#### [Do this]
Rewrite as a numbered list only the part of the records that opens with their first line and closes with the line containing "简单完成4个任务，即可领取通义灵码限量版超大鼠标垫 (960, 722)", both ends included. Leave out any blank lines.
[start Supplied information]
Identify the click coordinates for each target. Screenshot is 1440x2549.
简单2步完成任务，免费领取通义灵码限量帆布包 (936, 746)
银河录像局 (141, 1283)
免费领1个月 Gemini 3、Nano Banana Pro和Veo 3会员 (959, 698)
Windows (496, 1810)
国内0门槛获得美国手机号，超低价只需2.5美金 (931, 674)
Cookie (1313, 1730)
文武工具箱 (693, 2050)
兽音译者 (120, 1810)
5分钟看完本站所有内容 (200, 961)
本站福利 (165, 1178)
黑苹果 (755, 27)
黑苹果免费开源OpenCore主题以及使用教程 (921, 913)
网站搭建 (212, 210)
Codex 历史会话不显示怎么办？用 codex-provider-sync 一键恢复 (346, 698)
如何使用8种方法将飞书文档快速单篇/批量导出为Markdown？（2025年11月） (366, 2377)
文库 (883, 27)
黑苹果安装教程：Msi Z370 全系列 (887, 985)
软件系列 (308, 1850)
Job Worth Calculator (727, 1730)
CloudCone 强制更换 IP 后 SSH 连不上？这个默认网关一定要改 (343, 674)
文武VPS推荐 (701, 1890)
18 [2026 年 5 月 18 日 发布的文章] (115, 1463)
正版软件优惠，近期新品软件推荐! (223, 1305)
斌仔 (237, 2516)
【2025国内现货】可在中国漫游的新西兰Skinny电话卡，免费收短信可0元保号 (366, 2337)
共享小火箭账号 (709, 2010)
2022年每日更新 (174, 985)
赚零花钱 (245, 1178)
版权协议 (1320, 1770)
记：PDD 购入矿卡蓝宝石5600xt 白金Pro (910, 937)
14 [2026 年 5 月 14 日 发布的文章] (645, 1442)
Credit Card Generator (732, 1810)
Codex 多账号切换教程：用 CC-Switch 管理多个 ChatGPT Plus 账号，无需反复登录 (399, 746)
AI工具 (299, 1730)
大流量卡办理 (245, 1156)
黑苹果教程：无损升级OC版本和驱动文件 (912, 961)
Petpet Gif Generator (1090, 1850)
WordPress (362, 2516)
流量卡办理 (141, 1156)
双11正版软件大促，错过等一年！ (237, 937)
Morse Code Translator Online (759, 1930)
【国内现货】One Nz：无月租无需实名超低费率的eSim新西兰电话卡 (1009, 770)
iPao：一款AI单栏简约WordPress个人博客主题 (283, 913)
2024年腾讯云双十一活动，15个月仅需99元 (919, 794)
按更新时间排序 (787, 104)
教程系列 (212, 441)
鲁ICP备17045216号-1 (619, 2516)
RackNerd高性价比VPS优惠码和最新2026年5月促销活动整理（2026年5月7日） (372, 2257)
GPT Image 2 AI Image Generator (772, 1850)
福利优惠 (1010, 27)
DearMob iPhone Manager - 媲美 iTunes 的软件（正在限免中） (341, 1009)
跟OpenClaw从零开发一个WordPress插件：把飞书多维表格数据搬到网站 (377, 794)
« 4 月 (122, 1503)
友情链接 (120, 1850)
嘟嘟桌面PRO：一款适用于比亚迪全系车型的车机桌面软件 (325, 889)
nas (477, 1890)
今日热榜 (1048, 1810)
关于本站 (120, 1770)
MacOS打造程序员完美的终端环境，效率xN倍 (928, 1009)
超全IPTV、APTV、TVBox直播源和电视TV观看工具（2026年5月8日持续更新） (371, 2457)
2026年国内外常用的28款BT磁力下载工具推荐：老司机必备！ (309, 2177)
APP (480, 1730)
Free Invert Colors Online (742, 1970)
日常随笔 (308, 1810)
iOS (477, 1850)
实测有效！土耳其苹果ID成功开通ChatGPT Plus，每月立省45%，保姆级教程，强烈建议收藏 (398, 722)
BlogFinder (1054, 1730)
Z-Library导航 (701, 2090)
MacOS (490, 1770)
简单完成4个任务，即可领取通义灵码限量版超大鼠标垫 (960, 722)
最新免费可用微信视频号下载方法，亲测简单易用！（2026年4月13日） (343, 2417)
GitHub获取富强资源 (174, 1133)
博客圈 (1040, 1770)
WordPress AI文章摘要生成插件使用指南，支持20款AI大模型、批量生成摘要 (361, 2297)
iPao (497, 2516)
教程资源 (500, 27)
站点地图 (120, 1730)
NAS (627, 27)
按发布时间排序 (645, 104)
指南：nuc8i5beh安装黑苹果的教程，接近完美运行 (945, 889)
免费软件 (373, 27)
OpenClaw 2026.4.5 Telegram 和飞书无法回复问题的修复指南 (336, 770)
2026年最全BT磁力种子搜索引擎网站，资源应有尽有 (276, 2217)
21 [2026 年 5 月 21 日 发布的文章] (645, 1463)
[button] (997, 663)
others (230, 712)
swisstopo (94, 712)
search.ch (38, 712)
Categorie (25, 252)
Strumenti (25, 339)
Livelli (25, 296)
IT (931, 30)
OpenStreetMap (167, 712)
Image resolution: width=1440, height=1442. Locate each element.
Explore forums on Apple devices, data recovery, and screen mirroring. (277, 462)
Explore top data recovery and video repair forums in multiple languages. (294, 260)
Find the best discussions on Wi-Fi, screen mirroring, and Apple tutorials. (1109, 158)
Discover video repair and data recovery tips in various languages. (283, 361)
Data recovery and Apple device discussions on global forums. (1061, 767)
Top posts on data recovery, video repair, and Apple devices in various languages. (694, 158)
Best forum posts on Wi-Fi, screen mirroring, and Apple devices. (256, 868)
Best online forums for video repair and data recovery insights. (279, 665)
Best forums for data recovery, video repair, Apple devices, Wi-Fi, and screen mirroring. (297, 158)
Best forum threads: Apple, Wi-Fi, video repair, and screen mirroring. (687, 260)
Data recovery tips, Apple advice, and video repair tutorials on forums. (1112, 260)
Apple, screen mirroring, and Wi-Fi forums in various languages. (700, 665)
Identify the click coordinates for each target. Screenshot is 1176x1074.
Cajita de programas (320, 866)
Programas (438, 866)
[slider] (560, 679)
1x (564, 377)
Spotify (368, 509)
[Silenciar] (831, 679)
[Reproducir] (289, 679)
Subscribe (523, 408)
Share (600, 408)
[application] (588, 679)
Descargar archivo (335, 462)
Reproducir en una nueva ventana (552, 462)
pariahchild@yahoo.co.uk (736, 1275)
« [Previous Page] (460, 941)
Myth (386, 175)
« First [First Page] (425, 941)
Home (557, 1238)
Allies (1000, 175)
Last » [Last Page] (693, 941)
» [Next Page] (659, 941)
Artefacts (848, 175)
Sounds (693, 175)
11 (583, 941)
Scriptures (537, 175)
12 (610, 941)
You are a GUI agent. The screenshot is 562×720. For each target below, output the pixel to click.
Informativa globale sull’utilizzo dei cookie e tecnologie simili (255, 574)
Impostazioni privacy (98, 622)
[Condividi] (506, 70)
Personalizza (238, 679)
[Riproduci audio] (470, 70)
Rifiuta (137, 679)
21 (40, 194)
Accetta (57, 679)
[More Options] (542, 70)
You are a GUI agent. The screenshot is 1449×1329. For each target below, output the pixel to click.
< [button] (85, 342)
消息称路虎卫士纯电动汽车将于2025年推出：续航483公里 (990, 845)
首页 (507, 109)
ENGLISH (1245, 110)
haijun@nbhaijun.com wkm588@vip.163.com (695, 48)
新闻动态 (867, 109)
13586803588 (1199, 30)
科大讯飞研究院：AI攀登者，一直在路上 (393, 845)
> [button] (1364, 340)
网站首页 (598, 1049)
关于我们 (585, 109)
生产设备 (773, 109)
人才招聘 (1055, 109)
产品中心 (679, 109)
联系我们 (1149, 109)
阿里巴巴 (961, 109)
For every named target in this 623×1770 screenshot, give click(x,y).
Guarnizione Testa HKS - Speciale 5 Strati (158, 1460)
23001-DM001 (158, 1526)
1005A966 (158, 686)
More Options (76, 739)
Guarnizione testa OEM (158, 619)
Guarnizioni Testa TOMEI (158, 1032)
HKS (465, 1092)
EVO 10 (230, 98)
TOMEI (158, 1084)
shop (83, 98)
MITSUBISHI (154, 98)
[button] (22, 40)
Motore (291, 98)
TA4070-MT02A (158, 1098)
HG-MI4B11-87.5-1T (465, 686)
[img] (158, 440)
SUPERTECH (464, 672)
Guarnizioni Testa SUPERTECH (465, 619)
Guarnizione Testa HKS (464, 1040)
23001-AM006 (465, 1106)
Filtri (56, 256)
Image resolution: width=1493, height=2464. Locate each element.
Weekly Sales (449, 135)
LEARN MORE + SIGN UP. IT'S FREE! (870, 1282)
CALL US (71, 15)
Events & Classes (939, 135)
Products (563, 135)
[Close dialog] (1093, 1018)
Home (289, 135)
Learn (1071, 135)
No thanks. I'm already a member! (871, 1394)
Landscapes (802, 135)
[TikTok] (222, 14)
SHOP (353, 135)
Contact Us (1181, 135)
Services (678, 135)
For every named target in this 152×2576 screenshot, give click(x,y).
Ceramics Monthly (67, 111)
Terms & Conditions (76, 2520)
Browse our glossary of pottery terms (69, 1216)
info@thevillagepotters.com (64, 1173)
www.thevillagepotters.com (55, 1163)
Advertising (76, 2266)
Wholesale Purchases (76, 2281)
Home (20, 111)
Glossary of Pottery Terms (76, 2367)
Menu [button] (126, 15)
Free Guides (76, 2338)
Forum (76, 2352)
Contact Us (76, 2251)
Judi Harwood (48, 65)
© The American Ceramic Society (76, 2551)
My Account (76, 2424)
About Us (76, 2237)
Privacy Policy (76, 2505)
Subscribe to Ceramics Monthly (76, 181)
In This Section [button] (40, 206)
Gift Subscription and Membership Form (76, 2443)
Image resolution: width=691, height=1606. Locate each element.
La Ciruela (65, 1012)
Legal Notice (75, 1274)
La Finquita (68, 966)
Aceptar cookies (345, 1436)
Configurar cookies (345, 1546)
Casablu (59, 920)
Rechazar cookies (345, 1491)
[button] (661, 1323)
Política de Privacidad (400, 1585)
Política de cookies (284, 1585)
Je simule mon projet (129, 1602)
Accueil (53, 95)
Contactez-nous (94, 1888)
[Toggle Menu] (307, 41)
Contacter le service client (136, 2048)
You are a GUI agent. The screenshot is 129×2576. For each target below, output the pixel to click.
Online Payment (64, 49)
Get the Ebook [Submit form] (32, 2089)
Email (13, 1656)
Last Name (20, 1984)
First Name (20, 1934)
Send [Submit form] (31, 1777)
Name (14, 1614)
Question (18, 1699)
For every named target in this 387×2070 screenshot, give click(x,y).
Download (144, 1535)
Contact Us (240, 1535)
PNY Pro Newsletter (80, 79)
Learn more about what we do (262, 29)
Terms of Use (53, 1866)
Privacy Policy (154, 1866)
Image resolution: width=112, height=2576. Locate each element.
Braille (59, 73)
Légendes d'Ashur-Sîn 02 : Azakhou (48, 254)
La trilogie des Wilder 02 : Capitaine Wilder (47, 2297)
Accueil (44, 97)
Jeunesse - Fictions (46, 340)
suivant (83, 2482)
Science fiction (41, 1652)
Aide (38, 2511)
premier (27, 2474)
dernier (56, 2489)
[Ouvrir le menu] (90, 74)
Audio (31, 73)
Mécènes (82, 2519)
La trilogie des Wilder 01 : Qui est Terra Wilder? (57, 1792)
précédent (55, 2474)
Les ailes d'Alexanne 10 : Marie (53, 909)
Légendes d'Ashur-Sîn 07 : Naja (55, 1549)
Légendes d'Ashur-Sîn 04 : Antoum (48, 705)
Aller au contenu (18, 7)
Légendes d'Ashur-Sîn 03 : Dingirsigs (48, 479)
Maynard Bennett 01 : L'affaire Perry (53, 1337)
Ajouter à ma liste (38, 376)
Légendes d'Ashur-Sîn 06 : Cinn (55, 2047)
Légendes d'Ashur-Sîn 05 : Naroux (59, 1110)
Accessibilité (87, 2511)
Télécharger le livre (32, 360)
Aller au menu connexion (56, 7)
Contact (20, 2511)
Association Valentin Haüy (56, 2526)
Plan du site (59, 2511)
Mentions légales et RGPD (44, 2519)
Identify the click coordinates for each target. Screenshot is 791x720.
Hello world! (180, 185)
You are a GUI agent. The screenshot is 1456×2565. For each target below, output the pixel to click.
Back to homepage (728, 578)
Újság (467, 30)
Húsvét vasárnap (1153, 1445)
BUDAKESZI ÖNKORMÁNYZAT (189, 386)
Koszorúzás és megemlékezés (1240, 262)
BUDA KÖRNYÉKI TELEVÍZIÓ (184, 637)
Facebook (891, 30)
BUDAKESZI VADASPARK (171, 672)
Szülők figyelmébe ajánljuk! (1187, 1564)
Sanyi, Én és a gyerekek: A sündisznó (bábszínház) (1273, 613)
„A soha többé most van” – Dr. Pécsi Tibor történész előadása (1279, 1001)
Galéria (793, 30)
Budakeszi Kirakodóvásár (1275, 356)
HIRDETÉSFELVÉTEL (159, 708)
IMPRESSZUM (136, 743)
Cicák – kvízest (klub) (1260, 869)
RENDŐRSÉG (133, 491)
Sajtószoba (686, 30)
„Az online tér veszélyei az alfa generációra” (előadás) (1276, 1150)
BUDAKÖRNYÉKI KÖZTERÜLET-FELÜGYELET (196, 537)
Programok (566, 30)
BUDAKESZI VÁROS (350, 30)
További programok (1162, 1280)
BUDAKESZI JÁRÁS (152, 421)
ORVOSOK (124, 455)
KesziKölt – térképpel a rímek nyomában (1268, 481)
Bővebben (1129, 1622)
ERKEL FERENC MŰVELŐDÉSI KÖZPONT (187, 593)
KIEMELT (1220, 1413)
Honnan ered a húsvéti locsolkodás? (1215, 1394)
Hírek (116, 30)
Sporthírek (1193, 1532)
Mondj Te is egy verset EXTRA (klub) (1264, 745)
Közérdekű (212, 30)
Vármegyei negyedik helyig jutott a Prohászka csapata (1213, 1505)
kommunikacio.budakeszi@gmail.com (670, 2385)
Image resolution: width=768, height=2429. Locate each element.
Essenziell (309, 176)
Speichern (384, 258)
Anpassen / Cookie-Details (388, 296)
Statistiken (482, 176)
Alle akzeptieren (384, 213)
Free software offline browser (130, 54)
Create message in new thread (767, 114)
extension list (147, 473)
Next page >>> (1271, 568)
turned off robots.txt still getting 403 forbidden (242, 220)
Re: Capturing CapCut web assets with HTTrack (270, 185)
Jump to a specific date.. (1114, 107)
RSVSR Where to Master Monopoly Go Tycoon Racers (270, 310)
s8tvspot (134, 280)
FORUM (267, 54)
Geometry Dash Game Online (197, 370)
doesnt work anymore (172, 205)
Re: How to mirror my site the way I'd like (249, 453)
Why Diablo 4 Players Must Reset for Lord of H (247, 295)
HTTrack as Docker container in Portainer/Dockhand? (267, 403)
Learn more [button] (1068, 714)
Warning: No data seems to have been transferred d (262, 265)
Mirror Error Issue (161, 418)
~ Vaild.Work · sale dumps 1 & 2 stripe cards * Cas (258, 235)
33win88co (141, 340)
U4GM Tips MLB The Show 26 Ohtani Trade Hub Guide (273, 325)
[end Supplied information]
#### [Expected answer]
1. Identify the click coordinates for each target. Screenshot is 1440x2549.
2. 简单2步完成任务，免费领取通义灵码限量帆布包 (936, 746)
3. 银河录像局 (141, 1283)
4. 免费领1个月 Gemini 3、Nano Banana Pro和Veo 3会员 (959, 698)
5. Windows (496, 1810)
6. 国内0门槛获得美国手机号，超低价只需2.5美金 (931, 674)
7. Cookie (1313, 1730)
8. 文武工具箱 (693, 2050)
9. 兽音译者 (120, 1810)
10. 5分钟看完本站所有内容 (200, 961)
11. 本站福利 (165, 1178)
12. 黑苹果 (755, 27)
13. 黑苹果免费开源OpenCore主题以及使用教程 (921, 913)
14. 网站搭建 (212, 210)
15. Codex 历史会话不显示怎么办？用 codex-provider-sync 一键恢复 (346, 698)
16. 如何使用8种方法将飞书文档快速单篇/批量导出为Markdown？（2025年11月） (366, 2377)
17. 文库 (883, 27)
18. 黑苹果安装教程：Msi Z370 全系列 (887, 985)
19. 软件系列 (308, 1850)
20. Job Worth Calculator (727, 1730)
21. CloudCone 强制更换 IP 后 SSH 连不上？这个默认网关一定要改 (343, 674)
22. 文武VPS推荐 (701, 1890)
23. 18 [2026 年 5 月 18 日 发布的文章] (115, 1463)
24. 正版软件优惠，近期新品软件推荐! (223, 1305)
25. 斌仔 (237, 2516)
26. 【2025国内现货】可在中国漫游的新西兰Skinny电话卡，免费收短信可0元保号 (366, 2337)
27. 共享小火箭账号 (709, 2010)
28. 2022年每日更新 (174, 985)
29. 赚零花钱 (245, 1178)
30. 版权协议 (1320, 1770)
31. 记：PDD 购入矿卡蓝宝石5600xt 白金Pro (910, 937)
32. 14 [2026 年 5 月 14 日 发布的文章] (645, 1442)
33. Credit Card Generator (732, 1810)
34. Codex 多账号切换教程：用 CC-Switch 管理多个 ChatGPT Plus 账号，无需反复登录 (399, 746)
35. AI工具 (299, 1730)
36. 大流量卡办理 (245, 1156)
37. 黑苹果教程：无损升级OC版本和驱动文件 (912, 961)
38. Petpet Gif Generator (1090, 1850)
39. WordPress (362, 2516)
40. 流量卡办理 (141, 1156)
41. 双11正版软件大促，错过等一年！ (237, 937)
42. Morse Code Translator Online (759, 1930)
43. 【国内现货】One Nz：无月租无需实名超低费率的eSim新西兰电话卡 (1009, 770)
44. iPao：一款AI单栏简约WordPress个人博客主题 (283, 913)
45. 2024年腾讯云双十一活动，15个月仅需99元 (919, 794)
46. 按更新时间排序 (787, 104)
47. 教程系列 (212, 441)
48. 鲁ICP备17045216号-1 (619, 2516)
49. RackNerd高性价比VPS优惠码和最新2026年5月促销活动整理（2026年5月7日） (372, 2257)
50. GPT Image 2 AI Image Generator (772, 1850)
51. 福利优惠 (1010, 27)
52. DearMob iPhone Manager - 媲美 iTunes 的软件（正在限免中） (341, 1009)
53. 跟OpenClaw从零开发一个WordPress插件：把飞书多维表格数据搬到网站 (377, 794)
54. « 4 月 (122, 1503)
55. 友情链接 (120, 1850)
56. 嘟嘟桌面PRO：一款适用于比亚迪全系车型的车机桌面软件 (325, 889)
57. nas (477, 1890)
58. 今日热榜 (1048, 1810)
59. 关于本站 (120, 1770)
60. MacOS打造程序员完美的终端环境，效率xN倍 (928, 1009)
61. 超全IPTV、APTV、TVBox直播源和电视TV观看工具（2026年5月8日持续更新） (371, 2457)
62. 2026年国内外常用的28款BT磁力下载工具推荐：老司机必备！ (309, 2177)
63. APP (480, 1730)
64. Free Invert Colors Online (742, 1970)
65. 日常随笔 (308, 1810)
66. iOS (477, 1850)
67. 实测有效！土耳其苹果ID成功开通ChatGPT Plus，每月立省45%，保姆级教程，强烈建议收藏 (398, 722)
68. BlogFinder (1054, 1730)
69. Z-Library导航 (701, 2090)
70. MacOS (490, 1770)
71. 简单完成4个任务，即可领取通义灵码限量版超大鼠标垫 (960, 722)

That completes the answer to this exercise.